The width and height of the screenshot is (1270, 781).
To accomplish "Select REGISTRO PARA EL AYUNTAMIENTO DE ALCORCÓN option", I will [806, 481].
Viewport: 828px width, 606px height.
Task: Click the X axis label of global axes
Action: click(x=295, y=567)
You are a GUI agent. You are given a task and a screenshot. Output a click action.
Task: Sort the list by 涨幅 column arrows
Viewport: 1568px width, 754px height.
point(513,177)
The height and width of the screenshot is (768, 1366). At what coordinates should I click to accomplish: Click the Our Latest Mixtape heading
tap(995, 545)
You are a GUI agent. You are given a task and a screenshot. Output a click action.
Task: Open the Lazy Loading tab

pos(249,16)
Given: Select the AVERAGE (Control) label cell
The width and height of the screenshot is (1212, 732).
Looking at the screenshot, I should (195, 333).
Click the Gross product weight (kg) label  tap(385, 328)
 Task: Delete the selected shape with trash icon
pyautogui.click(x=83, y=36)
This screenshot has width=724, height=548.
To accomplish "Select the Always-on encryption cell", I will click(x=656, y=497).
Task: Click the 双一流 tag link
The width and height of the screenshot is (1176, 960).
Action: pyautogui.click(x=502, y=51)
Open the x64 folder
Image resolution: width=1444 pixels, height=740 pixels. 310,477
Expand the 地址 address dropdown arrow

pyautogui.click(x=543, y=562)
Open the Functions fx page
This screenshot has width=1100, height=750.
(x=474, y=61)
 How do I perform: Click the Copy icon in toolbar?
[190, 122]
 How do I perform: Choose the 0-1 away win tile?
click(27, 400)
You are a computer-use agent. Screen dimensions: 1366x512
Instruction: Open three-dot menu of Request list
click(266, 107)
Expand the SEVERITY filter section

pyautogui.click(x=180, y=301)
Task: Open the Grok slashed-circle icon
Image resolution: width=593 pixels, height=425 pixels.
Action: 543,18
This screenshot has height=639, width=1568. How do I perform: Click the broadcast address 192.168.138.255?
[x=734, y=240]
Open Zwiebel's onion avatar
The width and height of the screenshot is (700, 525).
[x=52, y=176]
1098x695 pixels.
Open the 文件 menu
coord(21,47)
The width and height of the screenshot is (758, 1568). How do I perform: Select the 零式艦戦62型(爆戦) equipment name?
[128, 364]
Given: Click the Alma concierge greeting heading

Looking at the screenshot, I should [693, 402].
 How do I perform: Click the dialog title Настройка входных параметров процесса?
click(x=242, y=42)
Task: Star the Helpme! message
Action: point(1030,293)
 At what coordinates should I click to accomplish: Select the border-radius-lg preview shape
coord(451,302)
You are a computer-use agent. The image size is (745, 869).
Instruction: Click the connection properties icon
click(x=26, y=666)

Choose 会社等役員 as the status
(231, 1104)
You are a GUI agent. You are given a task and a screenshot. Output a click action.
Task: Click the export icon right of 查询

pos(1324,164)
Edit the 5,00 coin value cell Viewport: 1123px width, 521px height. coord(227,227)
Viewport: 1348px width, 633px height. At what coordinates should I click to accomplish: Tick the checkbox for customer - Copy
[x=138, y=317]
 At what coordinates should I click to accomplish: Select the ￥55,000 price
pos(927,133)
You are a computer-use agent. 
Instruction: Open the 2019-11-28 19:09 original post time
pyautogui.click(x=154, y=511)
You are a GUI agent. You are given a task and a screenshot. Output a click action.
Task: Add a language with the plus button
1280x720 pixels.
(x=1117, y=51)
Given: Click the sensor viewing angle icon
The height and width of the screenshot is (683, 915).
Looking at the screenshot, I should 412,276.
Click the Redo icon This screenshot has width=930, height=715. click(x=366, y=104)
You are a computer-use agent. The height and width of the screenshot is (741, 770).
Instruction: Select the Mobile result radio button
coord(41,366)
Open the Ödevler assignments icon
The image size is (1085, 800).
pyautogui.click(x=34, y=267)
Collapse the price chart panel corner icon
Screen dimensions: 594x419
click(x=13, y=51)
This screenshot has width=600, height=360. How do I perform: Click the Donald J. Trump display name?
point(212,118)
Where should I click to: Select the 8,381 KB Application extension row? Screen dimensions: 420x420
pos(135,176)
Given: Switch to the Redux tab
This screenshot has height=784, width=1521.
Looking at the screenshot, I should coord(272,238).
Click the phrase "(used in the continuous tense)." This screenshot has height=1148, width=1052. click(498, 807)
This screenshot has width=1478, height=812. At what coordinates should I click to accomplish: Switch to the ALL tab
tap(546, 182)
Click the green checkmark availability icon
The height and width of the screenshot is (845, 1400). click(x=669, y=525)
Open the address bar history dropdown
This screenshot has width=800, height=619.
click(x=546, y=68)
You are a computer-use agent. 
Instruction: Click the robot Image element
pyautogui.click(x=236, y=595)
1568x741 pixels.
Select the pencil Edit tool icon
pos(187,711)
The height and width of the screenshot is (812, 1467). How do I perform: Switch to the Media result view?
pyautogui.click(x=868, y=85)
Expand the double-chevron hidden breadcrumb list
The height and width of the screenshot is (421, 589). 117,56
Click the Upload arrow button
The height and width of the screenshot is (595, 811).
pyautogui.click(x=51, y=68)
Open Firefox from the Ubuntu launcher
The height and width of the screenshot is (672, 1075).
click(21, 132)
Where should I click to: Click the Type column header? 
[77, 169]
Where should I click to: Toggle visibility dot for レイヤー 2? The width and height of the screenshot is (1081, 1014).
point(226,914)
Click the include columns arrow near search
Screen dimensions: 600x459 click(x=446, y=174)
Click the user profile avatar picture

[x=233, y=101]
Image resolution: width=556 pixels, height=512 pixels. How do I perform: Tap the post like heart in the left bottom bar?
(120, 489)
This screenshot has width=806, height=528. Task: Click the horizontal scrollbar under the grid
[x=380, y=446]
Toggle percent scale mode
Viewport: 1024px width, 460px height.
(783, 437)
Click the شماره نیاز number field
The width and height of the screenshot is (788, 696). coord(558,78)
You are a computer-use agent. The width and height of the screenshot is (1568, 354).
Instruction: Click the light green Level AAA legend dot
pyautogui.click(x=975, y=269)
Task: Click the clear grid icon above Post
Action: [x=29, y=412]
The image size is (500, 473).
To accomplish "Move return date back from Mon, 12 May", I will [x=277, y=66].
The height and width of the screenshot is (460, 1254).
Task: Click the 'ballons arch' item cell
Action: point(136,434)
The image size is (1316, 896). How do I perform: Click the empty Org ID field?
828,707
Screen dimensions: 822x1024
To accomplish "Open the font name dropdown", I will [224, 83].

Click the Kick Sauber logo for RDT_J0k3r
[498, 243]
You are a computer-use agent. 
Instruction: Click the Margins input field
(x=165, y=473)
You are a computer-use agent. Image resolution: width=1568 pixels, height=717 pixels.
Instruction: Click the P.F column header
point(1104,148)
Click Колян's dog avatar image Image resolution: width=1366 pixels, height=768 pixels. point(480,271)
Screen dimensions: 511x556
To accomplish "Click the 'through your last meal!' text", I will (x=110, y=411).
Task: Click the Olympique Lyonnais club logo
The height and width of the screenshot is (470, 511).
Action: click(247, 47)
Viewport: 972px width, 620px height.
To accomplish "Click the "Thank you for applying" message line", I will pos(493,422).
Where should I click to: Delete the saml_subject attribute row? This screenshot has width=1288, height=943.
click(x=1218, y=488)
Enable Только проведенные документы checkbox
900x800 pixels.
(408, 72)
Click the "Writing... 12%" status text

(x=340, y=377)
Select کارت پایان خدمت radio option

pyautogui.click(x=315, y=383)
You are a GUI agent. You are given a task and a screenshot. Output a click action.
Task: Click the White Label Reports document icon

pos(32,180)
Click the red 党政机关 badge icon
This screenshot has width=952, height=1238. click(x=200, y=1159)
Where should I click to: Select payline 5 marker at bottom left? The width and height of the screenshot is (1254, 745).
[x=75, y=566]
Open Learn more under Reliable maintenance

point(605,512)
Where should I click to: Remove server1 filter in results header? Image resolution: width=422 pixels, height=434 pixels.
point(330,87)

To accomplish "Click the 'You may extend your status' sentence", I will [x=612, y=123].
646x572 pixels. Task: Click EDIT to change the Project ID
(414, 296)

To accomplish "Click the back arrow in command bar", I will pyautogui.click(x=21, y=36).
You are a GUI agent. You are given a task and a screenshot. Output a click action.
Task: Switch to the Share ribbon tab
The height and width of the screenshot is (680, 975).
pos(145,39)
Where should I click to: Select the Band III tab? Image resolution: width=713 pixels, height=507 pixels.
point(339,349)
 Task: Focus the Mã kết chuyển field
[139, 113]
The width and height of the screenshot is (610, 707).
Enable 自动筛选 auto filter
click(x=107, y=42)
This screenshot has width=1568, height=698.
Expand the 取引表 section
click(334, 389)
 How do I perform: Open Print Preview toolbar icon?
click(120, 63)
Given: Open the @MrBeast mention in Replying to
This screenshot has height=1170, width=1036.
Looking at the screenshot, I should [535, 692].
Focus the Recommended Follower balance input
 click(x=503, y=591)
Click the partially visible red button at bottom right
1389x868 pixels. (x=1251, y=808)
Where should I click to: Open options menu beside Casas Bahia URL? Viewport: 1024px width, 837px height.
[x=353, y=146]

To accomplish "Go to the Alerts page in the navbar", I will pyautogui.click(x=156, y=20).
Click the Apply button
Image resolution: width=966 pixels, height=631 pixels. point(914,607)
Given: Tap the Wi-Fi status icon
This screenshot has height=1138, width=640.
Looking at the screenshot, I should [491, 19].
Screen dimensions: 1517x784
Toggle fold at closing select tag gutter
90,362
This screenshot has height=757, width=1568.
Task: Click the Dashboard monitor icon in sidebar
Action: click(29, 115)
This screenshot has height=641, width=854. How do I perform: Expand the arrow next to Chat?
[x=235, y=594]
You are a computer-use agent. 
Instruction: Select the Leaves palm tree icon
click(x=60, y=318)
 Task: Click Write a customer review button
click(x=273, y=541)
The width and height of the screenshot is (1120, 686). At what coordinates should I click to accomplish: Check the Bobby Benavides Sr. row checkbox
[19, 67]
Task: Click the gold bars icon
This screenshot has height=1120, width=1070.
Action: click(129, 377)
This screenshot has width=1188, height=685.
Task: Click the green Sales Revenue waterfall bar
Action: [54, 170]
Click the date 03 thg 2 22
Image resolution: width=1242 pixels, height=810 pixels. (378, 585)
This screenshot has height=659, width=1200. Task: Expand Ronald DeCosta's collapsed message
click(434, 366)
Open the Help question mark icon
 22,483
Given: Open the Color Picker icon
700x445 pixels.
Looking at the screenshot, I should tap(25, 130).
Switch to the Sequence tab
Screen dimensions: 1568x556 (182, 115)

## WHAT THE EXERCISE ASKS
Where in the records does the string "your" appear? Copy every line that has it.

## SOLUTION FOR THIS TASK
To accomplish "Click the 'through your last meal!' text", I will (x=110, y=411).
To accomplish "Click the 'You may extend your status' sentence", I will [x=612, y=123].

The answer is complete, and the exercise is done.